GObject Introspection

As a quick overview, the goal of this project is to give C libraries the tools to provide enough metadata about their API so that bindings can be written with minimal effort. Given the time and effort that I have put into maintaining the Awn bindings, it is not very surprising that I would be willing to help out getting this framework working for Awn. My ultimate goal is to eliminate the bindings/python folder in the Awn source tree. It is basically a mixture of a Scheme definition file plus a very bizarrely formatted "override" file for custom definitions, all integrated into autotools to produce a C library that is ready to be dynamically loaded into python via import. To meet this goal, I am contributing to the PyBank project, which is a prototype Python module that interfaces with the GObject Introspection library to read compiled library metadata files (called "typelibs") on the fly so that classes, functions, etc. can be loaded and called at runtime. In addition to myself, a Google Summer of Code student and a Sugar Labs developer are also working on the module, with Johan Dahlin overseeing it all. So far, I've contributed a unit test suite, ported from the gjs project (JavaScript bindings for GLib-based libraries based on the Spidermonkey VM) and working type bindings for various simple types (e.g., int64 and float).

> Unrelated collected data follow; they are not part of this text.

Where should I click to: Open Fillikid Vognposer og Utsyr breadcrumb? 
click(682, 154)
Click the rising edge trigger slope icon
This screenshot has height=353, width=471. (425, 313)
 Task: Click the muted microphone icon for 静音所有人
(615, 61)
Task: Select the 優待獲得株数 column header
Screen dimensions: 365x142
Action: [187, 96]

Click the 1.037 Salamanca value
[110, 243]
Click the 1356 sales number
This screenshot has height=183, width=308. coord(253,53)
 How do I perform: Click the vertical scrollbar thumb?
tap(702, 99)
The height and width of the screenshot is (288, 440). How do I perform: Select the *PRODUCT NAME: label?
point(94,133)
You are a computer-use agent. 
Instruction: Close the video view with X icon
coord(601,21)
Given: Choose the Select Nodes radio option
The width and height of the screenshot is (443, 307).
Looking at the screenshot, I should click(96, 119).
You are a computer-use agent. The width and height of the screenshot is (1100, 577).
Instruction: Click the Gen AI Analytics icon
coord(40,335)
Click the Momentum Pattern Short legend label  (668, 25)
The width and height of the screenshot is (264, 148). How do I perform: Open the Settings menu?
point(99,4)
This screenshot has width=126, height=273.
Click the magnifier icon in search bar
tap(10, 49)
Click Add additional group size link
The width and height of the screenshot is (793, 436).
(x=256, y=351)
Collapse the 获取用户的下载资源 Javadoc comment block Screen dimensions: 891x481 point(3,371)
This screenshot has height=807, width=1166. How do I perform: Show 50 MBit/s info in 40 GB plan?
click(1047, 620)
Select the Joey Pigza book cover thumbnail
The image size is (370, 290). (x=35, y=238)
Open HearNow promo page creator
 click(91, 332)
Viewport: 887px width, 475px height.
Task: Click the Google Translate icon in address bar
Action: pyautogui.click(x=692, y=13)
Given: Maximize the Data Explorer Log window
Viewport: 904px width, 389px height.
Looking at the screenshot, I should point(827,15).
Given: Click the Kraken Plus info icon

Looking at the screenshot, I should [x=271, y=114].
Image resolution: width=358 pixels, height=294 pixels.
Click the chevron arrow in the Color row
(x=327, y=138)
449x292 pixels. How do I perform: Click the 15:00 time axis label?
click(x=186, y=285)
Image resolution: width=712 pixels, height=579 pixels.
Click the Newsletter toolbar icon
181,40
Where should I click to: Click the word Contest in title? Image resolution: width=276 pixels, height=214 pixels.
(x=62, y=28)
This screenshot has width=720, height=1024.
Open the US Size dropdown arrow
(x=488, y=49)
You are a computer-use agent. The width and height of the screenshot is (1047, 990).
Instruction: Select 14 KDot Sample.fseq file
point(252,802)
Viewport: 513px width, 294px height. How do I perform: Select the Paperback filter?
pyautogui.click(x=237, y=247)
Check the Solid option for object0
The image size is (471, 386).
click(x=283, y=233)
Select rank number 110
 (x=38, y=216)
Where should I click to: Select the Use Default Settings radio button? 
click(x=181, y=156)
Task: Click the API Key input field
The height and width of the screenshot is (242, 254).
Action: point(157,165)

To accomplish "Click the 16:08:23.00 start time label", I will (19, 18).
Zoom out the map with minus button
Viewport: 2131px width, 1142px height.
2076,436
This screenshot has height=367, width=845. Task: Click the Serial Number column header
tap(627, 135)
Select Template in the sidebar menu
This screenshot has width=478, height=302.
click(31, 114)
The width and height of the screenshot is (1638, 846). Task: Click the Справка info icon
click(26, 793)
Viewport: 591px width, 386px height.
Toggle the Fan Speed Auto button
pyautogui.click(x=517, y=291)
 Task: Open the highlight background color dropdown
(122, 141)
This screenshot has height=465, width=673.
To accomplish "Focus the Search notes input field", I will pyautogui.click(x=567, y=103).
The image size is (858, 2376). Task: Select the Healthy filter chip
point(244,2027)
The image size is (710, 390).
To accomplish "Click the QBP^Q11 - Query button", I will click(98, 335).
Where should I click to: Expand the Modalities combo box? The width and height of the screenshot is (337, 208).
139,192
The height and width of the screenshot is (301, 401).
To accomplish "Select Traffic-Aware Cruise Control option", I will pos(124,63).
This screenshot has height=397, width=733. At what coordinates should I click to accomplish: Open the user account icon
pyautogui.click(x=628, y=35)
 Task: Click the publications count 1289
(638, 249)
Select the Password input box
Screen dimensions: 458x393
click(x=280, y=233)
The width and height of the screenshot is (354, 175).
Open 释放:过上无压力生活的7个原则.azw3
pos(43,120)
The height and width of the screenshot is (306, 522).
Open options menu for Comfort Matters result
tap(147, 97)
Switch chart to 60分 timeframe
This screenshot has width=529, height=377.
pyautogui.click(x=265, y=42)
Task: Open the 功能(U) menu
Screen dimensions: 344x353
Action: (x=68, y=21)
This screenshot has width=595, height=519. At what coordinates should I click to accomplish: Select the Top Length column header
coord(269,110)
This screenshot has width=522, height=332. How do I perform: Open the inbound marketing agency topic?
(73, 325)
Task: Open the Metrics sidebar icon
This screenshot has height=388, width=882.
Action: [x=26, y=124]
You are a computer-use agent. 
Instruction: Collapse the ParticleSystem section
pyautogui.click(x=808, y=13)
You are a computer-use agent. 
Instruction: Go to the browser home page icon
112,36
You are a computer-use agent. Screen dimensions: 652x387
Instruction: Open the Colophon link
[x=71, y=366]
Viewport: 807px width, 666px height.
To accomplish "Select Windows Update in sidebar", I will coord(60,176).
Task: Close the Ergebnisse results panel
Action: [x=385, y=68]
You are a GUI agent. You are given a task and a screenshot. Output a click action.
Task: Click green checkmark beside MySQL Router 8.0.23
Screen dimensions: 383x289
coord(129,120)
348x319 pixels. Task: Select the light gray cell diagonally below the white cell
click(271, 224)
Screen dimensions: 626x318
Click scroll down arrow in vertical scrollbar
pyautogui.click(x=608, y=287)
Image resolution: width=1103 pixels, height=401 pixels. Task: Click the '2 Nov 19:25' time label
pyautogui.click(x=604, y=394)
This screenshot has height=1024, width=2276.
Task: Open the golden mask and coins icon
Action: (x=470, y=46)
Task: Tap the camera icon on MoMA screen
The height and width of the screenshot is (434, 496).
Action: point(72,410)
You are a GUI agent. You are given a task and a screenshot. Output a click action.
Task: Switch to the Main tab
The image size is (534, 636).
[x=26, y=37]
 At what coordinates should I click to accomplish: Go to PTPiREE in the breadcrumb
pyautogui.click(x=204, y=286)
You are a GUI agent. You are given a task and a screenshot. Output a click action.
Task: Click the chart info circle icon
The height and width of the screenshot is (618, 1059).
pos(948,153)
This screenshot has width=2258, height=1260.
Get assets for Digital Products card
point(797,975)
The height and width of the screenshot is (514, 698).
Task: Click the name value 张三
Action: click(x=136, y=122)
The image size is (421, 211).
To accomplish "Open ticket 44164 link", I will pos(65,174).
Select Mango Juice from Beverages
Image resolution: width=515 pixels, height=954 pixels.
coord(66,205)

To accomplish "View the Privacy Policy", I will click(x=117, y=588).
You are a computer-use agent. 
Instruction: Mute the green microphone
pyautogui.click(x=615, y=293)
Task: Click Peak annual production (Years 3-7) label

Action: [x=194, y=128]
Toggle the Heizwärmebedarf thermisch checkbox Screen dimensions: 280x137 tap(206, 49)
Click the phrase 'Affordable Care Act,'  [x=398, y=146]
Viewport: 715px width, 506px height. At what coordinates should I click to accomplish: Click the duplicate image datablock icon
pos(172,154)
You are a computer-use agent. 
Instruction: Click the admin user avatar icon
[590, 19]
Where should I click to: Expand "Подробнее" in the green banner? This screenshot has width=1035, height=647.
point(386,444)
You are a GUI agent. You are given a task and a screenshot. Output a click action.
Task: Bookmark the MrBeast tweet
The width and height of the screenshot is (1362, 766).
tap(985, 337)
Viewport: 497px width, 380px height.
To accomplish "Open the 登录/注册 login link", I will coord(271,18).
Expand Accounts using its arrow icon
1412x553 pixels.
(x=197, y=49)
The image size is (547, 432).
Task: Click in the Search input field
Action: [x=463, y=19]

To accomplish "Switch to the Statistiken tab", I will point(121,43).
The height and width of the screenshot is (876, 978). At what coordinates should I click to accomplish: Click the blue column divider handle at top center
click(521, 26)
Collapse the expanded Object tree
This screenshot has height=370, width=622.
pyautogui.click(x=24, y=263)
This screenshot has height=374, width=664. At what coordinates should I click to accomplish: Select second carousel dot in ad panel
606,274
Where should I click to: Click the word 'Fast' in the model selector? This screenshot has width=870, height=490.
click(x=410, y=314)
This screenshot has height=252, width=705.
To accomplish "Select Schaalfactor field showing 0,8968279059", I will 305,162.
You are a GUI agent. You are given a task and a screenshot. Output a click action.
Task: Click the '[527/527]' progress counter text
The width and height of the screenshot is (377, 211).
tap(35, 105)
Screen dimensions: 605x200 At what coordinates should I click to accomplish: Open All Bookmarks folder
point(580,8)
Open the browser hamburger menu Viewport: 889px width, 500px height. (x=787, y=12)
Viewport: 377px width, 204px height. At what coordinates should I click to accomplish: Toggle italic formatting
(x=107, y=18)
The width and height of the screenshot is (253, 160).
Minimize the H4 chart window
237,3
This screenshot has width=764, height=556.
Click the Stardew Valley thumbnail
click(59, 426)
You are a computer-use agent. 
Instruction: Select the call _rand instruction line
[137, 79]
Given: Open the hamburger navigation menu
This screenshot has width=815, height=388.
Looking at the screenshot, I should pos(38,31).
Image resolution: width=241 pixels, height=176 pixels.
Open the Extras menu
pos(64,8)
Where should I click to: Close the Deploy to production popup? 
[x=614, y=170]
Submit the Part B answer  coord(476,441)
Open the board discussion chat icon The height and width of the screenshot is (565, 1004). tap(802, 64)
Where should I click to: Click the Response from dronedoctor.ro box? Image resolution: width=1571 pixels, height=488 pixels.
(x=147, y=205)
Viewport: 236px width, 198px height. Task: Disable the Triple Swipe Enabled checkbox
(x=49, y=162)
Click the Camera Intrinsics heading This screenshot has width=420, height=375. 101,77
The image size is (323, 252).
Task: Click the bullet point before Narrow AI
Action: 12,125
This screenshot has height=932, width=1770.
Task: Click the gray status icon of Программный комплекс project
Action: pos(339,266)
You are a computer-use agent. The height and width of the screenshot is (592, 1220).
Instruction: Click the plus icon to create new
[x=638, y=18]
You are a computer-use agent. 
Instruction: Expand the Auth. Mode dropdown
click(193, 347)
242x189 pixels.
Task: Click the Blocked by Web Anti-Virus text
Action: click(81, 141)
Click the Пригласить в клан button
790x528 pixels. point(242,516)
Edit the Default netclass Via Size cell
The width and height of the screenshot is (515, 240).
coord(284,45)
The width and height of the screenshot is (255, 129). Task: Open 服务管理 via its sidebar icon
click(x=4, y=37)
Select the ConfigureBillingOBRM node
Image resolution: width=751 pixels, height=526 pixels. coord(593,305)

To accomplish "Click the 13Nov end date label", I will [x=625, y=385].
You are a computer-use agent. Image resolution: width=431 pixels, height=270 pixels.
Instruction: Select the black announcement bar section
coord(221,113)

I have also put some coding effort toward G-I integration in Vala. Vala supports G-I by both reading GIR files (the XML serialization of G-I metadata) to produce VAPI files (short for Vala API files), and writing GIR files when producing a library written in Vala (e.g., libdesktop-agnostic). I have contributed mostly what amounts to workarounds in the GIR reading code, with regards to Vala/G-I behavioral inconsistencies. Didier 'Ptitjes' has done much, much more solid work than I have on both fronts, which I greatly appreciate.

python-spidermonkey

This project, as the README states, lets you [execute] arbitrary JavaScript code from Python[, and allows] you to reference arbitrary Python objects and functions in the JavaScript VM. As I've stated in an earlier blog post, I use this in my custom website build system to both validate and pack my JavaScript code, via JSLint and Packer, respectively. Since I published that post almost two years ago, that project was revived twice - once by a Mozilla employee (and co-founder of Humanized, which is quite awesome) named Atul Varma, and the latest incarnation is on github. Since it is based on the original implementation in C, and not the Python-based ctypes version, the Base2 recursion problem does not exist, and so I have happily written modules and scripts which wrap the two JavaScript utilities. Recently, I have made them available in a public project on Launchpad called python-jsutils. I haven't really announced it until now because it currently relies on a change I made to python-spidermonkey which allows one to iterate over a JavaScript array, instead of having to write "unpythonic" code like for x in range(0, len(foo)): #.... While it is in my fork, it has not been merged to the "official" repository.